Visa And MasterCard Allow Credit Card Surcharge Fee

Jan. 28, 2013

Beginning Jan. 27, 2013, Visa® and MasterCard® will allow merchants to pass along payment processing costs to consumers who pay with a credit card. In other words, a merchant, who chooses to exercise this new right, could impose a surcharge, sometimes referred to as a “checkout fee,” that could increase a credit card purchase amount by as much as 4 percent (maximum allowed).

Under the settlement:
• The surcharge cannot exceed the amount that the merchant actually pays to accept credit cards – normally between 1.5 percent and 3 percent of the transaction amount.

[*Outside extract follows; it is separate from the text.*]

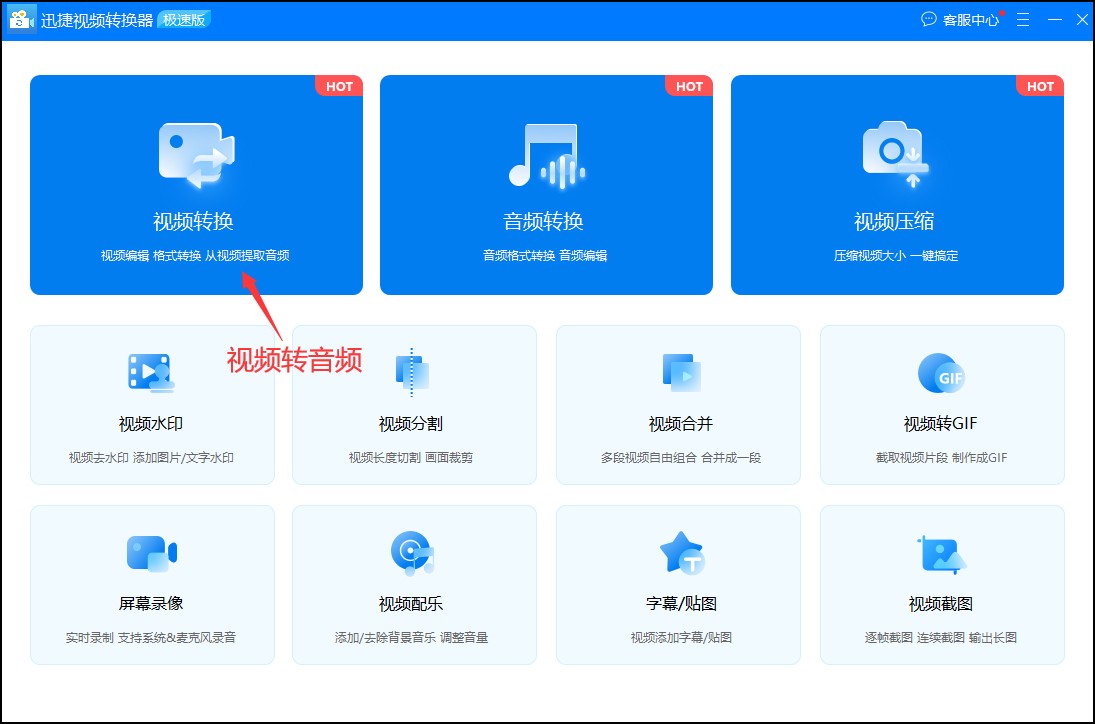This screenshot has width=1095, height=724.
Task: Click the HOT badge on 视频压缩
Action: click(1040, 87)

• Surcharges can only be imposed on credit card transactions only, not on purchases made with debit cards or prepaid cards.
• Merchants must disclose the credit card surcharge clearly – at the store entrance and the point of sale or on the homepage if the merchant does business on the Internet.

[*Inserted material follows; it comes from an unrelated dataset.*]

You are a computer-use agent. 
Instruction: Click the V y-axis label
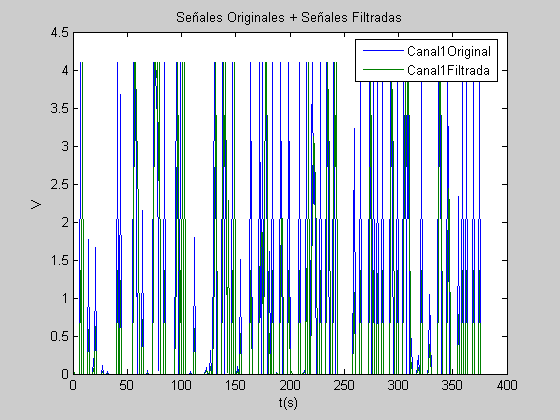pos(36,204)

• The disclosure must include the amount of the surcharge, the fact that the fee is being charged by the merchant, and that the fee does not exceed the merchant’s cost to accept credit cards.
• The dollar amount of the surcharge must appear on the transaction receipt.
Merchants are not allowed to impose a credit card surcharge in California, Colorado, Connecticut, Florida, Kansas, Maine, Massachusetts, New York, Oklahoma or Texas, where such fees are prohibited under state law.